[ABOUT THIS EXERCISE] Search the listing below for "height". Copy each matching line.

[RECORD SET]
★ ★ ★ ★ ★ ★ ★
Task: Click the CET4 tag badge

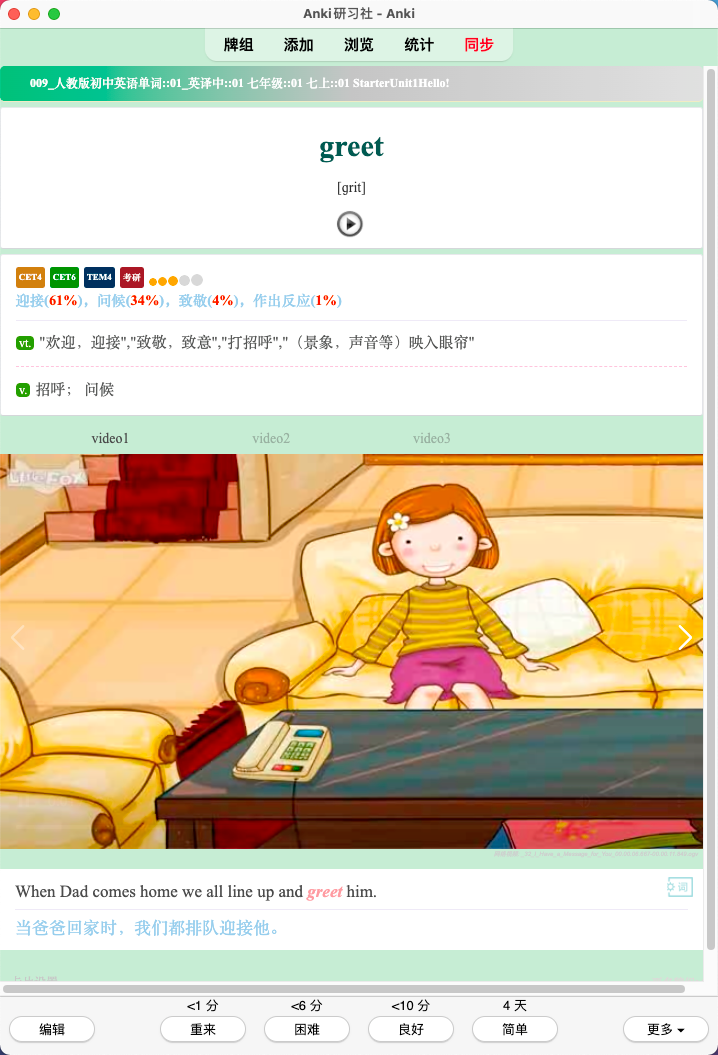Action: [x=30, y=277]
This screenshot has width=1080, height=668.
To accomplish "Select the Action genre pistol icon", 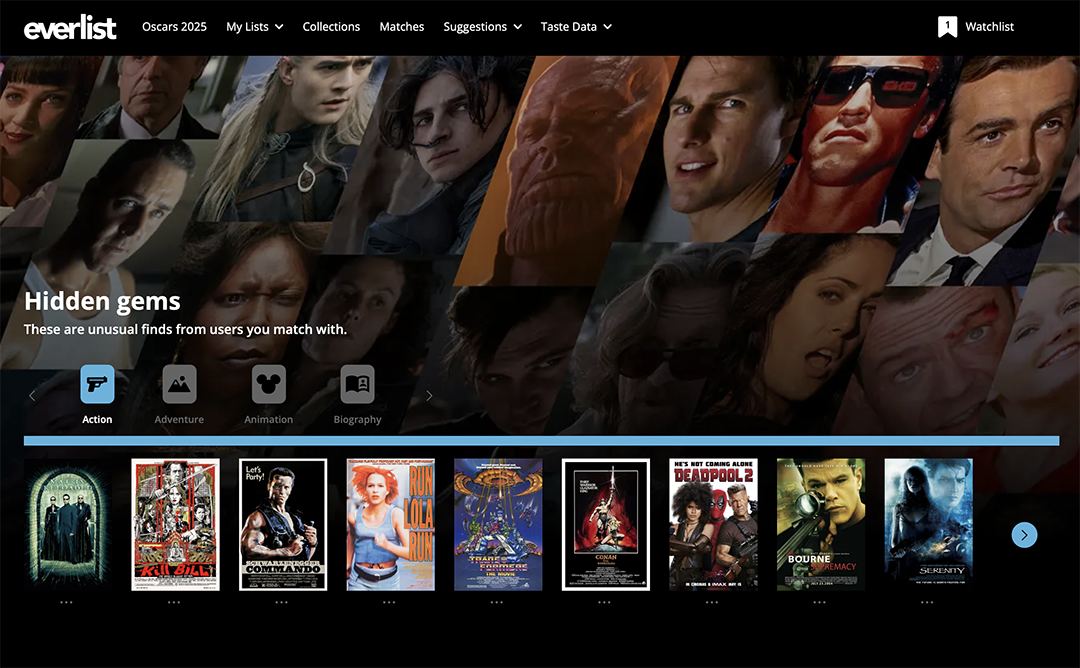I will click(97, 384).
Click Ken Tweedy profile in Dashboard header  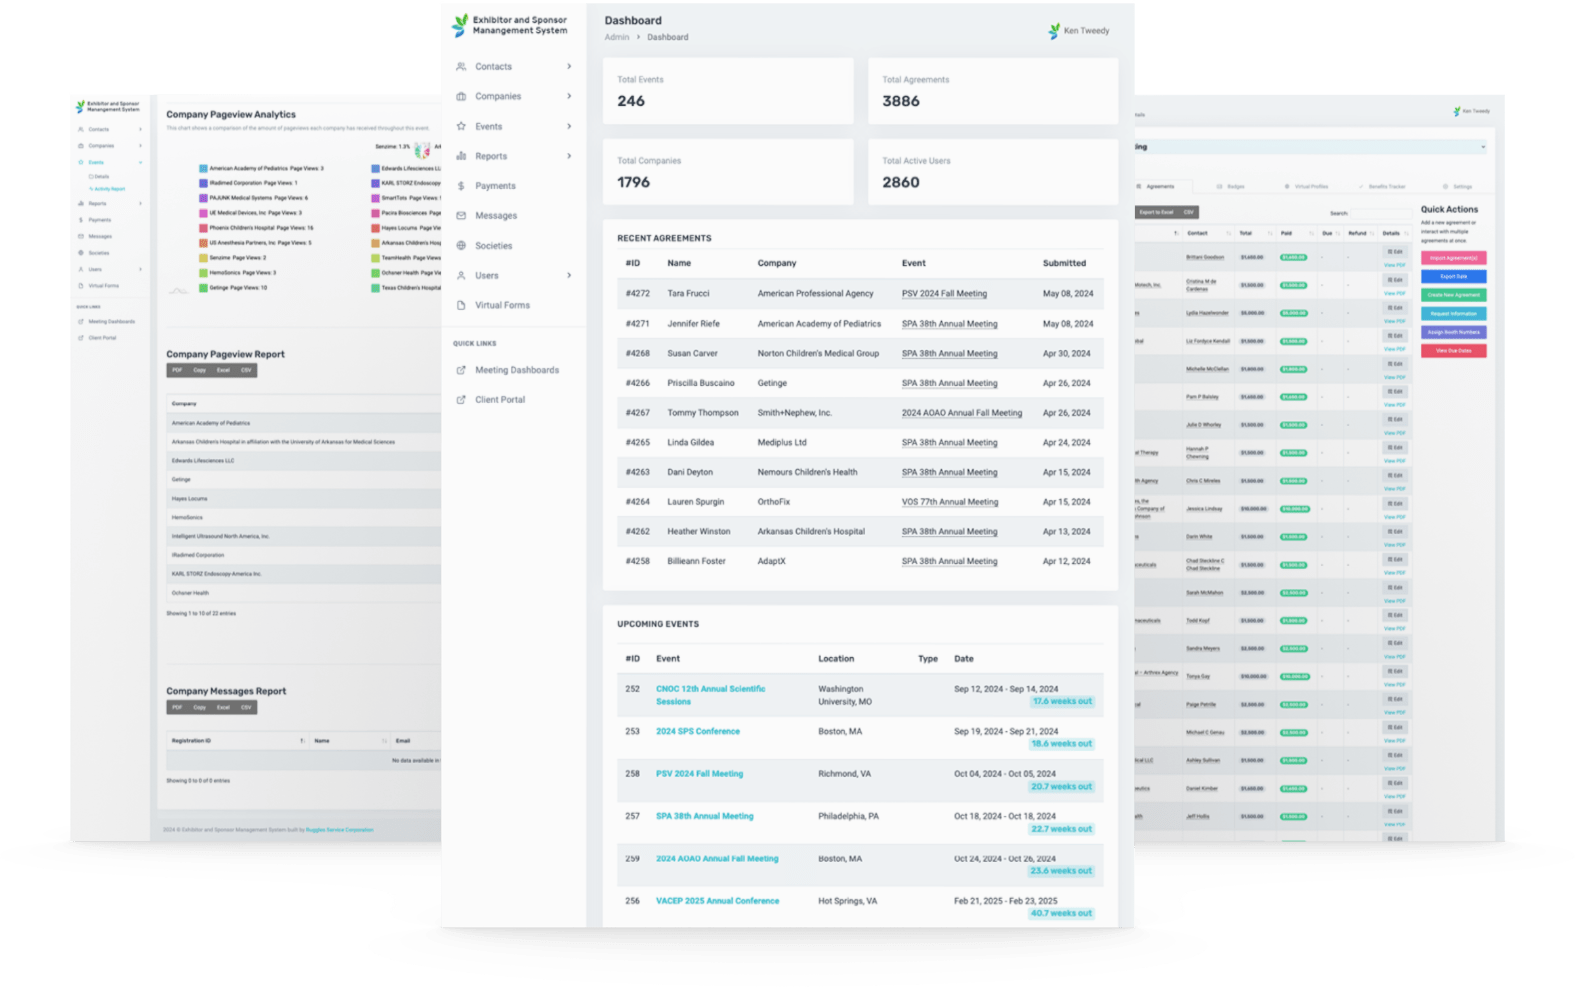[1078, 31]
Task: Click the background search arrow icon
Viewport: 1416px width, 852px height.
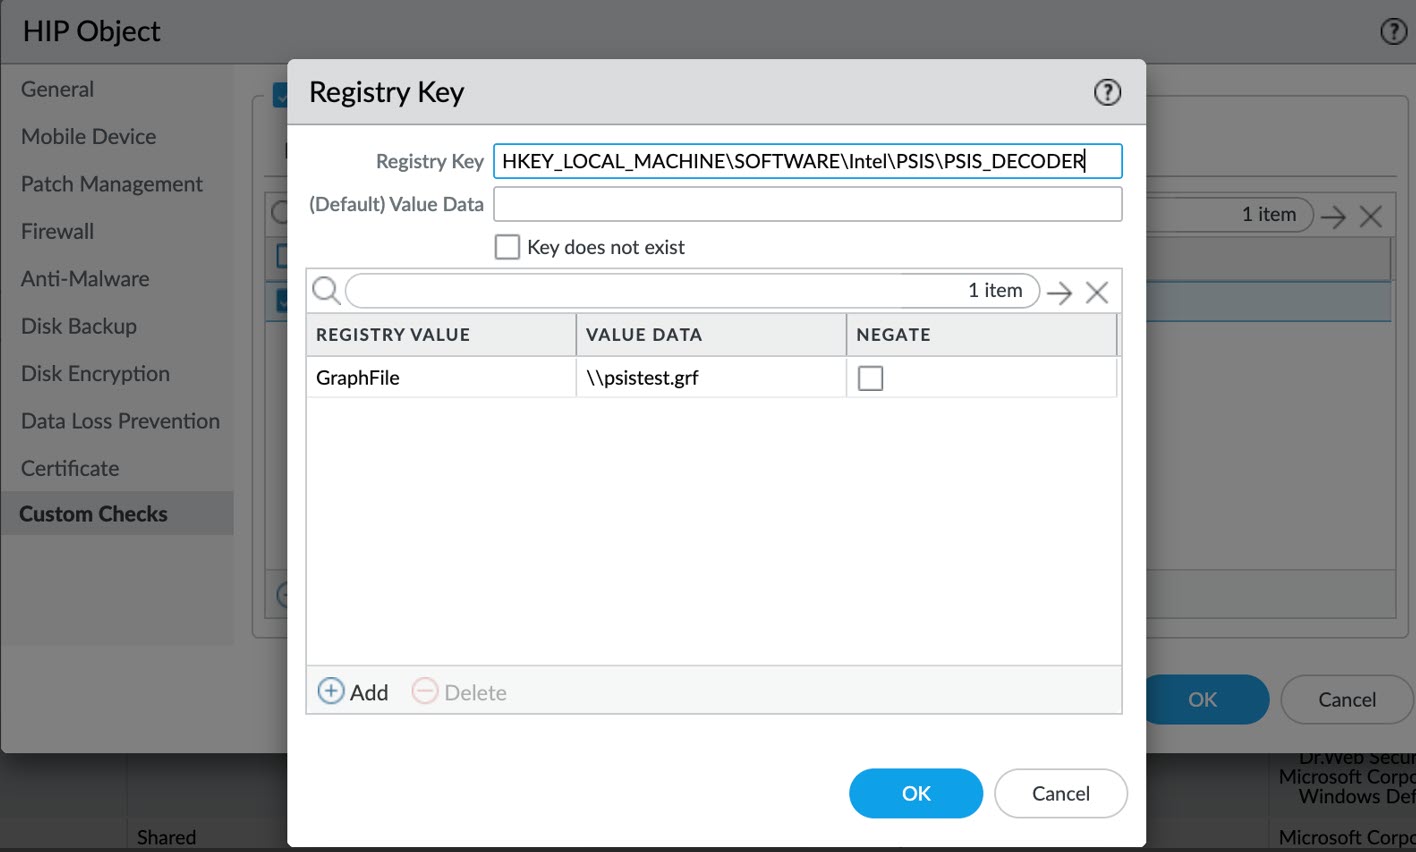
★ ★ ★ ★ ★ ★ ★
[RESULT OF THIS TASK]
This screenshot has width=1080, height=668.
Viewport: 1416px width, 852px height.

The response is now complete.